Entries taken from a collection
____________________

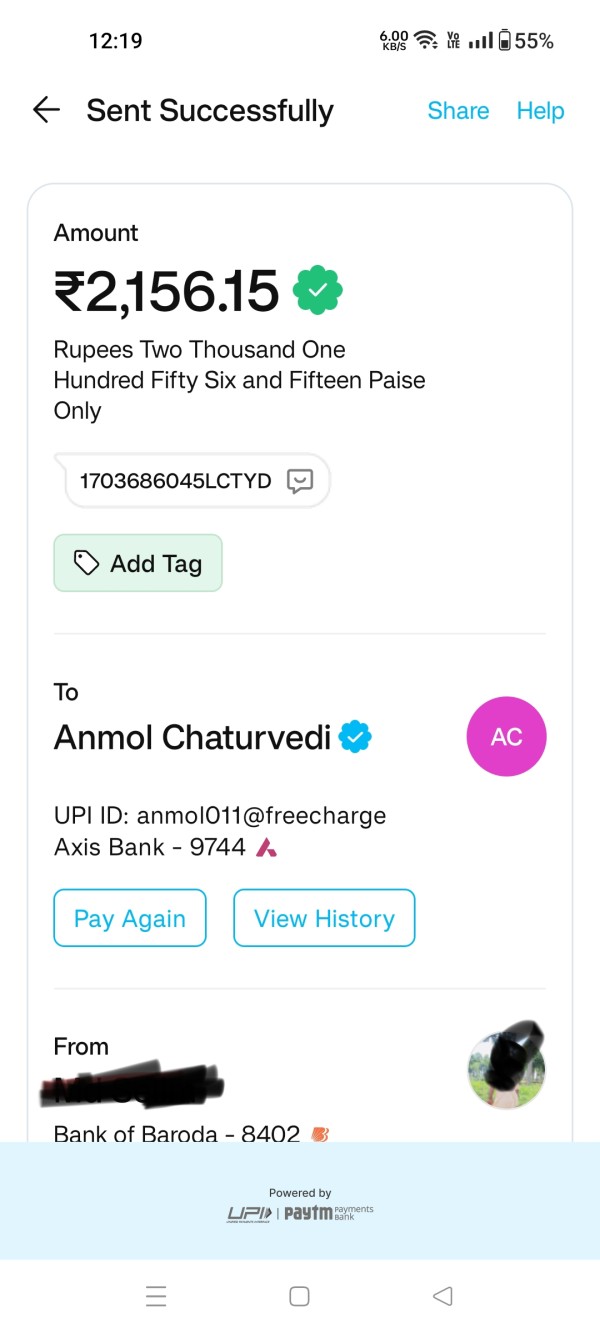Screen dimensions: 600x1333
Task: Add a tag using Add Tag button
Action: (x=138, y=563)
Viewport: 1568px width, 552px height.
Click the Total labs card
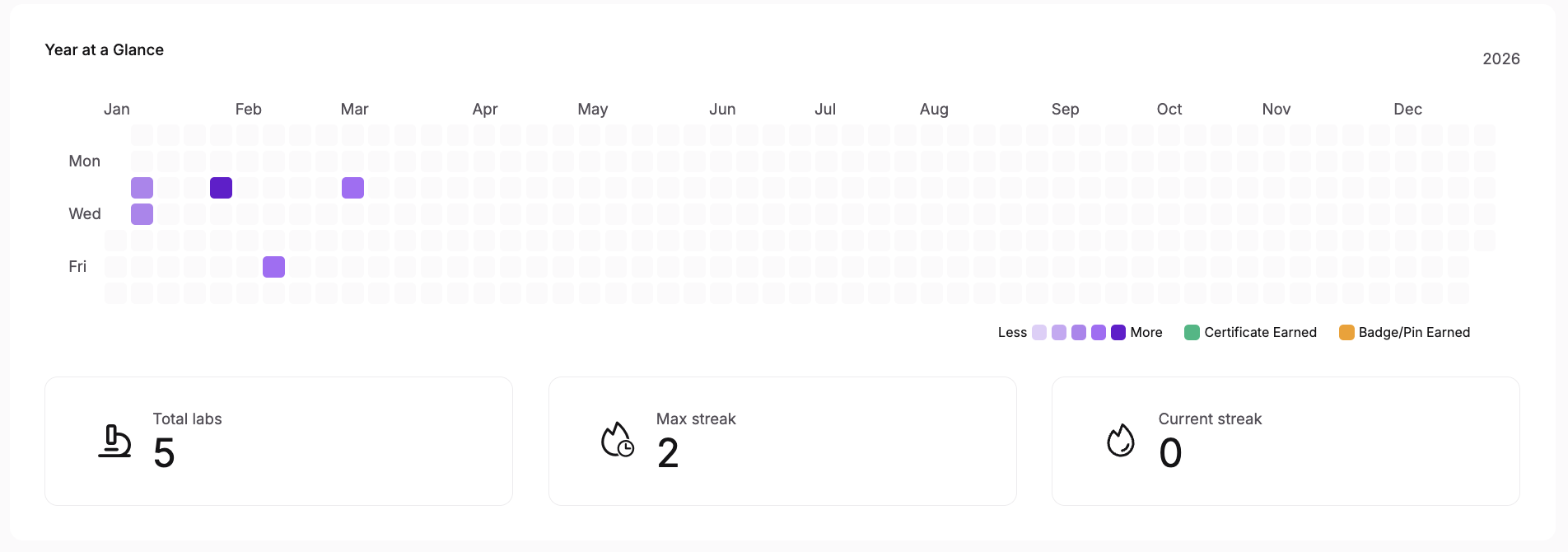point(278,441)
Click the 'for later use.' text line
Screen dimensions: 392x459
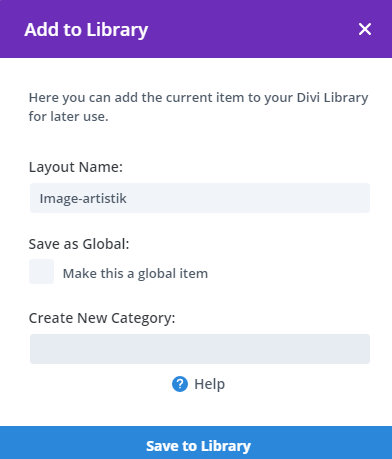click(68, 117)
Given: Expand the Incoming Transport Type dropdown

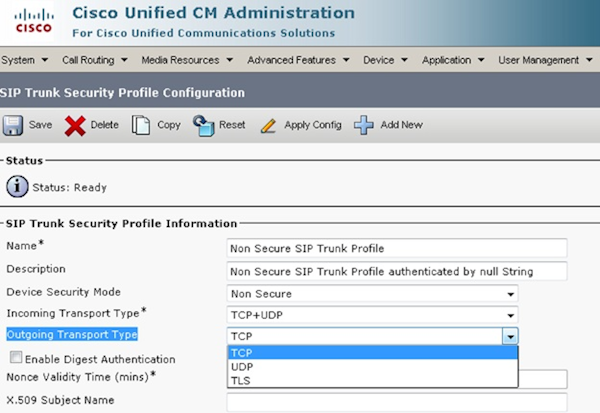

____________________

## [Task item]
Return exactly the lines from the line with "Screen dimensions: 392x459" through the last line of the data above, both included; pictures do not go in the answer.

## [Result below]
Screen dimensions: 392x459
click(68, 117)
Given: Expand the Incoming Transport Type dropdown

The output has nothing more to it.